----- SOURCE INFORMATION

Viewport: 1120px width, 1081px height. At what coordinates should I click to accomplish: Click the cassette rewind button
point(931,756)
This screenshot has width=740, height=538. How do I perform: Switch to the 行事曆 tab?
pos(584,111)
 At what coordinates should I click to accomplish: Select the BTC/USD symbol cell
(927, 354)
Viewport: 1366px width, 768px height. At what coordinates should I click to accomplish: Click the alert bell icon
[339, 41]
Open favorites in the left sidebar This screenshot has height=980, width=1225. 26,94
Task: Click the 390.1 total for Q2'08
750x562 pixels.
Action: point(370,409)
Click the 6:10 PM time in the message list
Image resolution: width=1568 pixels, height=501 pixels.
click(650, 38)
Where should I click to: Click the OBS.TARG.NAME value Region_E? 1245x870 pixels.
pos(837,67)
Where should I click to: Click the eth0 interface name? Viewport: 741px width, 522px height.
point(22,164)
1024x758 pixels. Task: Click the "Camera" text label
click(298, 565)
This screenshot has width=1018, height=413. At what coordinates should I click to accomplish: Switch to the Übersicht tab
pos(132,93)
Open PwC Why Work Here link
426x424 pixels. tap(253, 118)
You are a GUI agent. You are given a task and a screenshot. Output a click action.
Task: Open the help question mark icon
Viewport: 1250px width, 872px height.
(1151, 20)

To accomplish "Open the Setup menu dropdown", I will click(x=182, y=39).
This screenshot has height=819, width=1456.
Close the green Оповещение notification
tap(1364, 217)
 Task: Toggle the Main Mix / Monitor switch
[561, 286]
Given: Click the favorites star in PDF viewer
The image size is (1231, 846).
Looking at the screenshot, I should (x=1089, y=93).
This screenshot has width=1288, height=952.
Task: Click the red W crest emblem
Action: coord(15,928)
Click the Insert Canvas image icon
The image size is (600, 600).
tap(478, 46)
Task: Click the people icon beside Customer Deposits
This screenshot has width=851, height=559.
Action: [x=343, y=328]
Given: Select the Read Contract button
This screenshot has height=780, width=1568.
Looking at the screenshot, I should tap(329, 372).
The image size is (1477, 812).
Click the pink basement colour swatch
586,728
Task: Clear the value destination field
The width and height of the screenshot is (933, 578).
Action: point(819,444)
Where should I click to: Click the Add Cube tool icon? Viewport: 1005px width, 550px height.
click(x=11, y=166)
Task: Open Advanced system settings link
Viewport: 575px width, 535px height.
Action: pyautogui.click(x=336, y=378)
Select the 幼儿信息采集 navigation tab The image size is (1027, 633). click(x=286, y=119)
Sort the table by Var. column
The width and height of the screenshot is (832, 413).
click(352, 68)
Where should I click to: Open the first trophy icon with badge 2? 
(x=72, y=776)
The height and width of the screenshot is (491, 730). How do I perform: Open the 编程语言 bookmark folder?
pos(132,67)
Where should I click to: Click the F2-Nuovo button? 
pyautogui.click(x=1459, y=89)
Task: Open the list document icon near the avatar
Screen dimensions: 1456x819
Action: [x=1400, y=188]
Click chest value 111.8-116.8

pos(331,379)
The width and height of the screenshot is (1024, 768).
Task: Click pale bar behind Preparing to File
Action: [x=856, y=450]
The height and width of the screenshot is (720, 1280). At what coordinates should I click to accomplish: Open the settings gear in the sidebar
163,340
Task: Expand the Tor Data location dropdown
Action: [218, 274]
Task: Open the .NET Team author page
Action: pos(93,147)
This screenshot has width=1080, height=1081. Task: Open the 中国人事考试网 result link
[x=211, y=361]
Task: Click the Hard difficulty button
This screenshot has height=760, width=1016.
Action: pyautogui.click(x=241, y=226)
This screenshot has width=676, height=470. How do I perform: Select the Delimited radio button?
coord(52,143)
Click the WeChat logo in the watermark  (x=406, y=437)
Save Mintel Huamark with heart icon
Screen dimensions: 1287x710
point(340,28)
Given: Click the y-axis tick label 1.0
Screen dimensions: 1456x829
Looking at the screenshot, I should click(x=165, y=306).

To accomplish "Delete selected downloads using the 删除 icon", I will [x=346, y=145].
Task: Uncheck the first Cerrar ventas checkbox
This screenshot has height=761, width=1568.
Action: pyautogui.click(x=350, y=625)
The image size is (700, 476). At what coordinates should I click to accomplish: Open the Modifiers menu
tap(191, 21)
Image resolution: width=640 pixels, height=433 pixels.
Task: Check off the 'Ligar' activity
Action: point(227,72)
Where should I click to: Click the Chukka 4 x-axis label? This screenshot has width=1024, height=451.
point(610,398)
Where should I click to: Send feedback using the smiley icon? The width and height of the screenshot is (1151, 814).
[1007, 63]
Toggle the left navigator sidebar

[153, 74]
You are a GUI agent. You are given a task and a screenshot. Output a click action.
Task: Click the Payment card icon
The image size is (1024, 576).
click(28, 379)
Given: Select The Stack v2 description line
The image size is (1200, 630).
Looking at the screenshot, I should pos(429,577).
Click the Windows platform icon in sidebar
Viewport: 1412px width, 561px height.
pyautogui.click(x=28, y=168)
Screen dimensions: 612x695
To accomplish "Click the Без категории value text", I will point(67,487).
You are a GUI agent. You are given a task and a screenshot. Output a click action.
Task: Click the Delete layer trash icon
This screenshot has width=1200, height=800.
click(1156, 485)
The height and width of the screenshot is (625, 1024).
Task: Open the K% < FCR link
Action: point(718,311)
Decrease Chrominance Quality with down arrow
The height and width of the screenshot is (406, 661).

----------

ABOUT THIS EXERCISE:
Retype the complete listing verbatim.

SOLUTION TO THE EXERCISE:
Viewport: 1120px width, 1081px height. At what coordinates should I click to accomplish: Click the cassette rewind button
point(931,756)
This screenshot has width=740, height=538. How do I perform: Switch to the 行事曆 tab?
pos(584,111)
 At what coordinates should I click to accomplish: Select the BTC/USD symbol cell
(927, 354)
Viewport: 1366px width, 768px height. At what coordinates should I click to accomplish: Click the alert bell icon
[339, 41]
Open favorites in the left sidebar This screenshot has height=980, width=1225. 26,94
Task: Click the 390.1 total for Q2'08
750x562 pixels.
Action: point(370,409)
Click the 6:10 PM time in the message list
Image resolution: width=1568 pixels, height=501 pixels.
click(650, 38)
Where should I click to: Click the OBS.TARG.NAME value Region_E? 1245x870 pixels.
pos(837,67)
Where should I click to: Click the eth0 interface name? Viewport: 741px width, 522px height.
point(22,164)
1024x758 pixels. Task: Click the "Camera" text label
click(298, 565)
This screenshot has width=1018, height=413. At what coordinates should I click to accomplish: Switch to the Übersicht tab
pos(132,93)
Open PwC Why Work Here link
426x424 pixels. tap(253, 118)
You are a GUI agent. You are given a task and a screenshot. Output a click action.
Task: Open the help question mark icon
Viewport: 1250px width, 872px height.
(1151, 20)

To accomplish "Open the Setup menu dropdown", I will click(x=182, y=39).
This screenshot has height=819, width=1456.
Close the green Оповещение notification
tap(1364, 217)
 Task: Toggle the Main Mix / Monitor switch
[561, 286]
Given: Click the favorites star in PDF viewer
The image size is (1231, 846).
Looking at the screenshot, I should (x=1089, y=93).
This screenshot has width=1288, height=952.
Task: Click the red W crest emblem
Action: coord(15,928)
Click the Insert Canvas image icon
The image size is (600, 600).
tap(478, 46)
Task: Click the people icon beside Customer Deposits
This screenshot has width=851, height=559.
Action: [x=343, y=328]
Given: Select the Read Contract button
This screenshot has height=780, width=1568.
Looking at the screenshot, I should tap(329, 372).
The image size is (1477, 812).
Click the pink basement colour swatch
586,728
Task: Clear the value destination field
The width and height of the screenshot is (933, 578).
Action: point(819,444)
Where should I click to: Click the Add Cube tool icon? Viewport: 1005px width, 550px height.
click(x=11, y=166)
Task: Open Advanced system settings link
Viewport: 575px width, 535px height.
Action: pyautogui.click(x=336, y=378)
Select the 幼儿信息采集 navigation tab The image size is (1027, 633). click(x=286, y=119)
Sort the table by Var. column
The width and height of the screenshot is (832, 413).
click(352, 68)
Where should I click to: Open the first trophy icon with badge 2? 
(x=72, y=776)
The height and width of the screenshot is (491, 730). How do I perform: Open the 编程语言 bookmark folder?
pos(132,67)
Where should I click to: Click the F2-Nuovo button? 
pyautogui.click(x=1459, y=89)
Task: Open the list document icon near the avatar
Screen dimensions: 1456x819
Action: [x=1400, y=188]
Click chest value 111.8-116.8

pos(331,379)
The width and height of the screenshot is (1024, 768).
Task: Click pale bar behind Preparing to File
Action: [x=856, y=450]
The height and width of the screenshot is (720, 1280). At what coordinates should I click to accomplish: Open the settings gear in the sidebar
163,340
Task: Expand the Tor Data location dropdown
Action: [218, 274]
Task: Open the .NET Team author page
Action: pos(93,147)
This screenshot has width=1080, height=1081. Task: Open the 中国人事考试网 result link
[x=211, y=361]
Task: Click the Hard difficulty button
This screenshot has height=760, width=1016.
Action: pyautogui.click(x=241, y=226)
This screenshot has width=676, height=470. How do I perform: Select the Delimited radio button?
coord(52,143)
Click the WeChat logo in the watermark  (x=406, y=437)
Save Mintel Huamark with heart icon
Screen dimensions: 1287x710
point(340,28)
Given: Click the y-axis tick label 1.0
Screen dimensions: 1456x829
Looking at the screenshot, I should click(x=165, y=306).

To accomplish "Delete selected downloads using the 删除 icon", I will [x=346, y=145].
Task: Uncheck the first Cerrar ventas checkbox
This screenshot has height=761, width=1568.
Action: pyautogui.click(x=350, y=625)
The image size is (700, 476). At what coordinates should I click to accomplish: Open the Modifiers menu
tap(191, 21)
Image resolution: width=640 pixels, height=433 pixels.
Task: Check off the 'Ligar' activity
Action: point(227,72)
Where should I click to: Click the Chukka 4 x-axis label? This screenshot has width=1024, height=451.
point(610,398)
Where should I click to: Send feedback using the smiley icon? The width and height of the screenshot is (1151, 814).
[1007, 63]
Toggle the left navigator sidebar

[153, 74]
You are a GUI agent. You are given a task and a screenshot. Output a click action.
Task: Click the Payment card icon
The image size is (1024, 576).
click(28, 379)
Given: Select The Stack v2 description line
The image size is (1200, 630).
Looking at the screenshot, I should pos(429,577).
Click the Windows platform icon in sidebar
Viewport: 1412px width, 561px height.
pyautogui.click(x=28, y=168)
Screen dimensions: 612x695
To accomplish "Click the Без категории value text", I will point(67,487).
You are a GUI agent. You are given a task and a screenshot. Output a click action.
Task: Click the Delete layer trash icon
This screenshot has width=1200, height=800.
click(1156, 485)
The height and width of the screenshot is (625, 1024).
Task: Open the K% < FCR link
Action: point(718,311)
Decrease Chrominance Quality with down arrow
The height and width of the screenshot is (406, 661).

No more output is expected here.